Jusqu’à aujourd’hui, Al Pacino et Robert de Niro ensemble à l’écran, c’était deux monstrueux chefs-d’œuvre du cinéma : Le Parrain II et Heat. Michael et Vito. McCauley et Hanna. Autant de noms qui résonneront pour l’éternité dans la tête de tous les cinéphiles de la planète et autant d’images qui resteront à jamais gravées dans leurs rétines : l’assassinat de Fanucci, le casse de la banque, « tu m’as trahi Fredo », et le mémorable café où les deux acteurs échangeront enfin quelques lignes de dialogues qui resteront dans l’histoire. De Niro et Pacino ensemble, c’est Platini et Maradona dans la même équipe. C’est un Agassi-Sampras en finale de Winbledon.
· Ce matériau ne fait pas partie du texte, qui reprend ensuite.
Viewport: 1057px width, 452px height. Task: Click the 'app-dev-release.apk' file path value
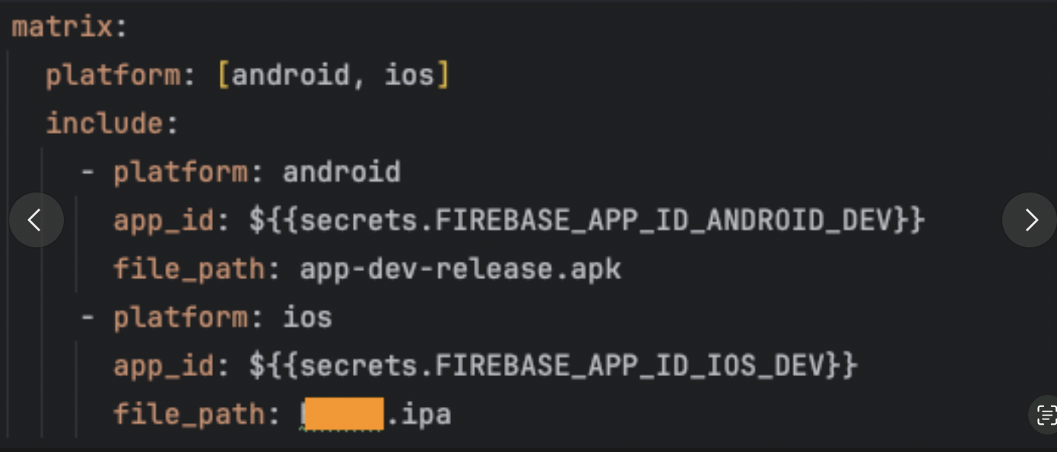[x=461, y=269]
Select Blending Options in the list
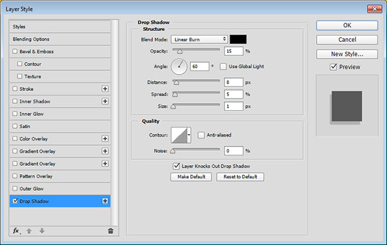 60,39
C’est Hendrix qui fait un bœuf avec Jimmy Page. Et aujourd’hui, Pacino et De Niro ensemble à l’écran se résume à deux monstrueux chefs-d’œuvre du cinéma ... plus un sombre nanar intitulé La Loi et l’Ordre.
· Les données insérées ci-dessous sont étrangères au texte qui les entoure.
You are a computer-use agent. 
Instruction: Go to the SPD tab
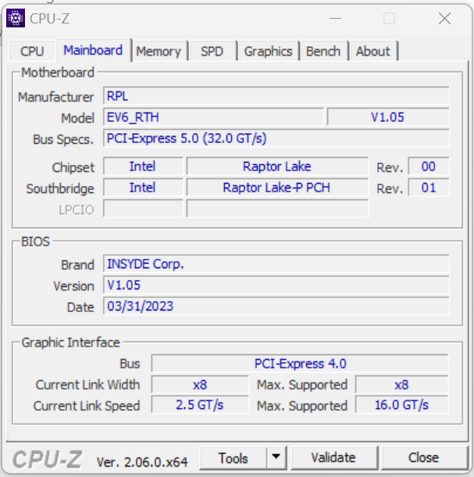point(212,52)
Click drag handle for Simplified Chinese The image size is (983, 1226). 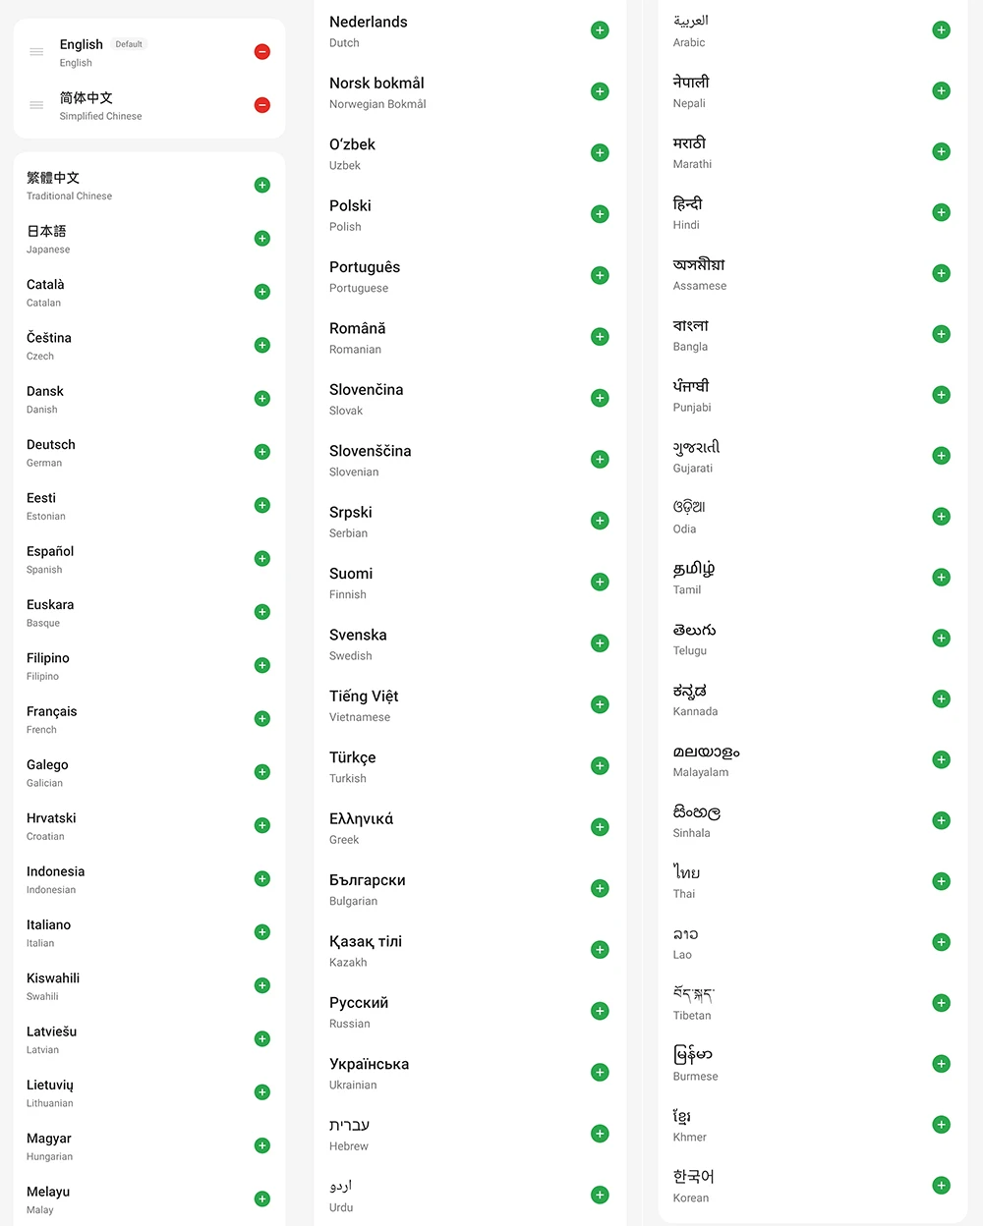pyautogui.click(x=36, y=105)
La Loi et l’Ordre (Righteous Kill en VO), c’est à la base un scénario pondu par Russel Gewirtz, déjà à l’origine du scripte malin de l’excellent Inside Man de Spike Lee. Mais hélas pour lui, à force de vouloir recycler ses idées (et faute d’un véritable metteur en scène capable de transcender son histoire), le pauvre Gewirtz s’est tiré une jolie balle dans le pied et nous propose ici un mauvais épisode d’Hollywood Night sous Lexomil, aux ressorts grinçants, à la trame narrative pleines à rebord de clichés d’un autre temps et au twist final aussi prévisible qu’un casting de Desplechin. Rien, strictement rien n’est à sauver dans ce thriller mou du genou vite bâclé par un Jon Avnet moins inspiré qu’un cadreur du JT de TF1. Ni l’histoire, ni la mise en scène, ni la production design, ni la musique au mètre qui vient nous indiquer quand c’est qu’il faut avoir peur, quand c’est qu’il faut être triste, et quand c’est qu’il faut quitter la salle. Peut-être à la limite retiendrons-nous la prestation globale des comédiens secondaires (Carla Gugino, John Leguizamo et Brian Dennehy en tête), et encore, ce serait faire abstraction que les pauvres se retrouvent à débiter des lignes et des lignes de dialogues insipides pour faire vivre à l’écran des personnages à peine plus intéressants que des Lemmings en autarcie.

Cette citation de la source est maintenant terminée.